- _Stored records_
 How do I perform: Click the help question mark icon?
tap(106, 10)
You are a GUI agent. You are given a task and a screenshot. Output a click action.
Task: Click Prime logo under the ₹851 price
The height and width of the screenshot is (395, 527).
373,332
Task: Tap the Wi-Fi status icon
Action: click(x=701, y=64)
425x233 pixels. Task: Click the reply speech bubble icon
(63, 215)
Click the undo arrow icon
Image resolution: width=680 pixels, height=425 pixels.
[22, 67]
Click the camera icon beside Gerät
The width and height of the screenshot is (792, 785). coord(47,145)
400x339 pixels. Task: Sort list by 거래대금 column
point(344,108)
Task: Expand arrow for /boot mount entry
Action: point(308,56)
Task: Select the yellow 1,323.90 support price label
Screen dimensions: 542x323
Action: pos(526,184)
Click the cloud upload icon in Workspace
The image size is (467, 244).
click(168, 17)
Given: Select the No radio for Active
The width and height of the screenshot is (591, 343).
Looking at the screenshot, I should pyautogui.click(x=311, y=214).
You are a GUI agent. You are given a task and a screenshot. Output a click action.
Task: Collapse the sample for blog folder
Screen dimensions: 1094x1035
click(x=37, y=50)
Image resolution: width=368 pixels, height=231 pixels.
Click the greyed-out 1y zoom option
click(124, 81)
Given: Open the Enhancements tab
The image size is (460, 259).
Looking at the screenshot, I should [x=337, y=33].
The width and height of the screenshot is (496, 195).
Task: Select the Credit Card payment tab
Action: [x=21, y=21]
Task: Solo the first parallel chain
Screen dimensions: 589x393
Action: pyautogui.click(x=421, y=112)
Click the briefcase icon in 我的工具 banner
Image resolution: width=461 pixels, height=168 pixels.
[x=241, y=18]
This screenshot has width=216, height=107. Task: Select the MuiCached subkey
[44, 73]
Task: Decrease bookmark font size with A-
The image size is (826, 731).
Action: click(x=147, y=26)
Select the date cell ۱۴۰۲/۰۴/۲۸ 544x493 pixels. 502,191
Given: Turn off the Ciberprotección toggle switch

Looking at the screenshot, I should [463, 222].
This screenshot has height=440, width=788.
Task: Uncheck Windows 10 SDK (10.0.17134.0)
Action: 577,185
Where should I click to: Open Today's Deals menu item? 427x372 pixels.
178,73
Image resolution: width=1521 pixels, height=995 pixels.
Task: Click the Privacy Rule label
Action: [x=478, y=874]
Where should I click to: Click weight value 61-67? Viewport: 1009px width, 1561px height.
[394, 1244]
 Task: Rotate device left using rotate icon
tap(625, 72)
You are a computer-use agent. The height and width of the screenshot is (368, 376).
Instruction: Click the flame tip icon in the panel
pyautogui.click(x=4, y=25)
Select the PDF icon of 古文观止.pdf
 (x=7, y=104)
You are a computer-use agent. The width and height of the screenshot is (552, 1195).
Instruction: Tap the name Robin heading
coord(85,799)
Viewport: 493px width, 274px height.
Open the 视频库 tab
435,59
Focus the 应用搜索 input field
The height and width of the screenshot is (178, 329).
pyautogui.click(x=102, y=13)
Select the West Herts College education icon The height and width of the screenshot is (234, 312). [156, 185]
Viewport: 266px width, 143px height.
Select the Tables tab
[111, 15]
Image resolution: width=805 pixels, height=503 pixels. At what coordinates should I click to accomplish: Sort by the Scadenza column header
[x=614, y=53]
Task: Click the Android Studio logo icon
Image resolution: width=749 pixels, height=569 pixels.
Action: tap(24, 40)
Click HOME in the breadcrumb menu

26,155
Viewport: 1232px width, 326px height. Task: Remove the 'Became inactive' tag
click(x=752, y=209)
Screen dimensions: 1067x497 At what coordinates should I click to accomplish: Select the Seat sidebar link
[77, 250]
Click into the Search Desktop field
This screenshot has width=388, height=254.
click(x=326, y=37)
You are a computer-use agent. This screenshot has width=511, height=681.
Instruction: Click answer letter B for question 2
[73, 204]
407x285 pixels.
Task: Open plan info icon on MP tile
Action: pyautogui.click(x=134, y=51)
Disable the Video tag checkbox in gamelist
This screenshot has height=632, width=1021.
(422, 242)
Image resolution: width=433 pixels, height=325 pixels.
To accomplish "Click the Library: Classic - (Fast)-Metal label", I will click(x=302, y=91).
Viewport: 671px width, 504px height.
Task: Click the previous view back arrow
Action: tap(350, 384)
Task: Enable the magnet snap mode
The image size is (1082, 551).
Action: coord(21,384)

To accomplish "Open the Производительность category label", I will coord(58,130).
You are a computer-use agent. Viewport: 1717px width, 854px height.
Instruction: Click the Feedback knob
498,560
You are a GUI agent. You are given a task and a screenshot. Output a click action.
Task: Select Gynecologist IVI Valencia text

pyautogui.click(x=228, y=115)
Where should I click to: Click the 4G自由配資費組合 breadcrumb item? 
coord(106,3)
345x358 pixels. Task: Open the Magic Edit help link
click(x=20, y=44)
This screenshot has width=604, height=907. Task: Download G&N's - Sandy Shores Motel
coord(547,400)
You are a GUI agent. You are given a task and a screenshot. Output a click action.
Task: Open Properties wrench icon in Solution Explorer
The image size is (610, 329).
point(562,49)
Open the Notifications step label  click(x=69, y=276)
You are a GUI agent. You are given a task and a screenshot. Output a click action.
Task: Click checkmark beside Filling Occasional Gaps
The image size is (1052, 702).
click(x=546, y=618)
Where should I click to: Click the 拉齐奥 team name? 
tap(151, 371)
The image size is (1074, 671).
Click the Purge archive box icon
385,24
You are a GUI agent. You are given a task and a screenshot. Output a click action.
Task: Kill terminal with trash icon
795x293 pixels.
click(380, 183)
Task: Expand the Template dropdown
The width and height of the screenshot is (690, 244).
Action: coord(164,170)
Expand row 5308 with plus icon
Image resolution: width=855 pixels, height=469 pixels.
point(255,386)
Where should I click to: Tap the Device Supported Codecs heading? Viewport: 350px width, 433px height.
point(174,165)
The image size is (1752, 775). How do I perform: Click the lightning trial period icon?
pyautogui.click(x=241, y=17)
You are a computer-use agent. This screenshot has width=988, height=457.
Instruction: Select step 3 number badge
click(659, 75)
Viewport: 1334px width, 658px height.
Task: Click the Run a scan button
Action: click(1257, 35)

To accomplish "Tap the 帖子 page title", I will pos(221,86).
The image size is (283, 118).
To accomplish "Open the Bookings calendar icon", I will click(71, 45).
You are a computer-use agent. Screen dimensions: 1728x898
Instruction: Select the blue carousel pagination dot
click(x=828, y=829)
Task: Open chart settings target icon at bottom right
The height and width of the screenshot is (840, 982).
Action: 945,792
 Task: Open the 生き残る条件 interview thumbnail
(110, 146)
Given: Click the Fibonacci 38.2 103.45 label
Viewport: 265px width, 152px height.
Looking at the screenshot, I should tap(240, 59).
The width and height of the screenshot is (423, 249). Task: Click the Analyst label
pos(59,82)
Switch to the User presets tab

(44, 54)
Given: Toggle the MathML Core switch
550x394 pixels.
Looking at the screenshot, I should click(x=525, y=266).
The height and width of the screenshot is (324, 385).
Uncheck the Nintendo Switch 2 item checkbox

- _WHAT THE TASK ASKS_
When you copy the data, keep every line word for word.

- _SOLVED EXERCISE_
 How do I perform: Click the help question mark icon?
tap(106, 10)
You are a GUI agent. You are given a task and a screenshot. Output a click action.
Task: Click Prime logo under the ₹851 price
The height and width of the screenshot is (395, 527).
373,332
Task: Tap the Wi-Fi status icon
Action: click(x=701, y=64)
425x233 pixels. Task: Click the reply speech bubble icon
(63, 215)
Click the undo arrow icon
Image resolution: width=680 pixels, height=425 pixels.
[22, 67]
Click the camera icon beside Gerät
The width and height of the screenshot is (792, 785). coord(47,145)
400x339 pixels. Task: Sort list by 거래대금 column
point(344,108)
Task: Expand arrow for /boot mount entry
Action: point(308,56)
Task: Select the yellow 1,323.90 support price label
Screen dimensions: 542x323
Action: pos(526,184)
Click the cloud upload icon in Workspace
The image size is (467, 244).
click(168, 17)
Given: Select the No radio for Active
The width and height of the screenshot is (591, 343).
Looking at the screenshot, I should pyautogui.click(x=311, y=214).
You are a GUI agent. You are given a task and a screenshot. Output a click action.
Task: Collapse the sample for blog folder
Screen dimensions: 1094x1035
click(x=37, y=50)
Image resolution: width=368 pixels, height=231 pixels.
Click the greyed-out 1y zoom option
click(124, 81)
Given: Open the Enhancements tab
The image size is (460, 259).
Looking at the screenshot, I should [x=337, y=33].
The width and height of the screenshot is (496, 195).
Task: Select the Credit Card payment tab
Action: [x=21, y=21]
Task: Solo the first parallel chain
Screen dimensions: 589x393
Action: pyautogui.click(x=421, y=112)
Click the briefcase icon in 我的工具 banner
Image resolution: width=461 pixels, height=168 pixels.
[x=241, y=18]
This screenshot has width=216, height=107. Task: Select the MuiCached subkey
[44, 73]
Task: Decrease bookmark font size with A-
The image size is (826, 731).
Action: click(x=147, y=26)
Select the date cell ۱۴۰۲/۰۴/۲۸ 544x493 pixels. 502,191
Given: Turn off the Ciberprotección toggle switch

Looking at the screenshot, I should [463, 222].
This screenshot has height=440, width=788.
Task: Uncheck Windows 10 SDK (10.0.17134.0)
Action: 577,185
Where should I click to: Open Today's Deals menu item? 427x372 pixels.
178,73
Image resolution: width=1521 pixels, height=995 pixels.
Task: Click the Privacy Rule label
Action: [x=478, y=874]
Where should I click to: Click weight value 61-67? Viewport: 1009px width, 1561px height.
[394, 1244]
 Task: Rotate device left using rotate icon
tap(625, 72)
You are a computer-use agent. The height and width of the screenshot is (368, 376).
Instruction: Click the flame tip icon in the panel
pyautogui.click(x=4, y=25)
Select the PDF icon of 古文观止.pdf
 (x=7, y=104)
You are a computer-use agent. The width and height of the screenshot is (552, 1195).
Instruction: Tap the name Robin heading
coord(85,799)
Viewport: 493px width, 274px height.
Open the 视频库 tab
435,59
Focus the 应用搜索 input field
The height and width of the screenshot is (178, 329).
pyautogui.click(x=102, y=13)
Select the West Herts College education icon The height and width of the screenshot is (234, 312). [156, 185]
Viewport: 266px width, 143px height.
Select the Tables tab
[111, 15]
Image resolution: width=805 pixels, height=503 pixels. At what coordinates should I click to accomplish: Sort by the Scadenza column header
[x=614, y=53]
Task: Click the Android Studio logo icon
Image resolution: width=749 pixels, height=569 pixels.
Action: tap(24, 40)
Click HOME in the breadcrumb menu

26,155
Viewport: 1232px width, 326px height. Task: Remove the 'Became inactive' tag
click(x=752, y=209)
Screen dimensions: 1067x497 At what coordinates should I click to accomplish: Select the Seat sidebar link
[77, 250]
Click into the Search Desktop field
This screenshot has width=388, height=254.
click(x=326, y=37)
You are a computer-use agent. This screenshot has width=511, height=681.
Instruction: Click answer letter B for question 2
[73, 204]
407x285 pixels.
Task: Open plan info icon on MP tile
Action: pyautogui.click(x=134, y=51)
Disable the Video tag checkbox in gamelist
This screenshot has height=632, width=1021.
(422, 242)
Image resolution: width=433 pixels, height=325 pixels.
To accomplish "Click the Library: Classic - (Fast)-Metal label", I will click(x=302, y=91).
Viewport: 671px width, 504px height.
Task: Click the previous view back arrow
Action: tap(350, 384)
Task: Enable the magnet snap mode
The image size is (1082, 551).
Action: coord(21,384)

To accomplish "Open the Производительность category label", I will coord(58,130).
You are a computer-use agent. Viewport: 1717px width, 854px height.
Instruction: Click the Feedback knob
498,560
You are a GUI agent. You are given a task and a screenshot. Output a click action.
Task: Select Gynecologist IVI Valencia text

pyautogui.click(x=228, y=115)
Where should I click to: Click the 4G自由配資費組合 breadcrumb item? 
coord(106,3)
345x358 pixels. Task: Open the Magic Edit help link
click(x=20, y=44)
This screenshot has width=604, height=907. Task: Download G&N's - Sandy Shores Motel
coord(547,400)
You are a GUI agent. You are given a task and a screenshot. Output a click action.
Task: Open Properties wrench icon in Solution Explorer
The image size is (610, 329).
point(562,49)
Open the Notifications step label  click(x=69, y=276)
You are a GUI agent. You are given a task and a screenshot. Output a click action.
Task: Click checkmark beside Filling Occasional Gaps
The image size is (1052, 702).
click(x=546, y=618)
Where should I click to: Click the 拉齐奥 team name? 
tap(151, 371)
The image size is (1074, 671).
Click the Purge archive box icon
385,24
You are a GUI agent. You are given a task and a screenshot. Output a click action.
Task: Kill terminal with trash icon
795x293 pixels.
click(380, 183)
Task: Expand the Template dropdown
The width and height of the screenshot is (690, 244).
Action: coord(164,170)
Expand row 5308 with plus icon
Image resolution: width=855 pixels, height=469 pixels.
point(255,386)
Where should I click to: Tap the Device Supported Codecs heading? Viewport: 350px width, 433px height.
point(174,165)
The image size is (1752, 775). How do I perform: Click the lightning trial period icon?
pyautogui.click(x=241, y=17)
You are a computer-use agent. This screenshot has width=988, height=457.
Instruction: Select step 3 number badge
click(659, 75)
Viewport: 1334px width, 658px height.
Task: Click the Run a scan button
Action: click(1257, 35)

To accomplish "Tap the 帖子 page title", I will pos(221,86).
The image size is (283, 118).
To accomplish "Open the Bookings calendar icon", I will click(71, 45).
You are a computer-use agent. Screen dimensions: 1728x898
Instruction: Select the blue carousel pagination dot
click(x=828, y=829)
Task: Open chart settings target icon at bottom right
The height and width of the screenshot is (840, 982).
Action: 945,792
 Task: Open the 生き残る条件 interview thumbnail
(110, 146)
Given: Click the Fibonacci 38.2 103.45 label
Viewport: 265px width, 152px height.
Looking at the screenshot, I should tap(240, 59).
The width and height of the screenshot is (423, 249). Task: Click the Analyst label
pos(59,82)
Switch to the User presets tab

(44, 54)
Given: Toggle the MathML Core switch
550x394 pixels.
Looking at the screenshot, I should click(x=525, y=266).
The height and width of the screenshot is (324, 385).
Uncheck the Nintendo Switch 2 item checkbox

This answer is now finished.